Pro-rata all the way. My husband earns 4x my salary (medicine Vs finance :( ), we are TTC so no child yet but we realised early on that nothing else would work/be fair... It is really hard to be left with nothing when partner has more disposable income to invest for early retirement, better holidays etc...

SilkiesnowchicksandXmastreecat · 25/12/2020 16:12

No children then would split bills 50-50 unless that leaves lower income into savings / debt in which case would cover it.

Once kids if one goes part-time I would adjust to give you both the same after working though its really up to you both to agree and there's no rule. Or some people then have a joint account for bills / kids.

Be careful about paying more than 50% now if its likely to be you if goes part-time - also hits your pension unless you can agree a rule that works long-term.
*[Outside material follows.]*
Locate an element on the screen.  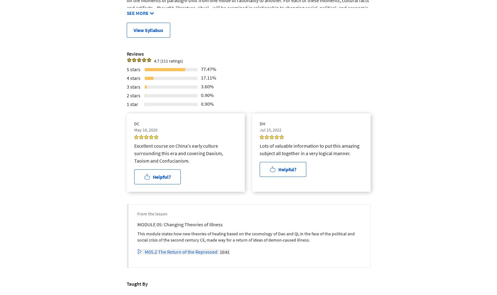
'Jul 15, 2022' is located at coordinates (270, 129).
burntpinky · 26/12/2020 05:49

We are married and currently split everything equally as we earn roughly the same. However, DH likely to have more increases than me esp as from when my eldest in school (2.75 years away) I’m going to ask to do 8-2.30 and term time only so my wages will drop a fair bit then so at that point I think it will become proportionate as the difference will be too great and I’m enabling him to be able to work FT and progress his career by taking the main childcare role

CarlottaValdez · 26/12/2020 05:59

I earn 3x DH and I have more spending money. That's life. I studied for a long time and worked hard for my career in a challenging professional industry. He didn't

Ok but so in practice do you do/ buy everything to fit your DH’s income. I earn 10x my DH’ salary and it would be really weird (and quite self defeating) if we lived in in the sort of house he could afford 50% of and never went on holiday and scrimped on the groceries and so on. I did and do work hard in my studies/ job and part of the reward is living in a nicer area in a bigger house and so on.

Genuinely don’t understand how your way works in practice.

Shelby10 · 26/12/2020 06:32

We share all of our money. We are married and have 1 child. I couldn’t be bothered trying to remember who paid last time. As long as one person isn’t incredibly selfish and goes out with their friends a lot more that the other person, or spends loads on designer clothes etc, I think generally one pot works. I suppose if one of us had an expensive hobby or habit I might feel differently though.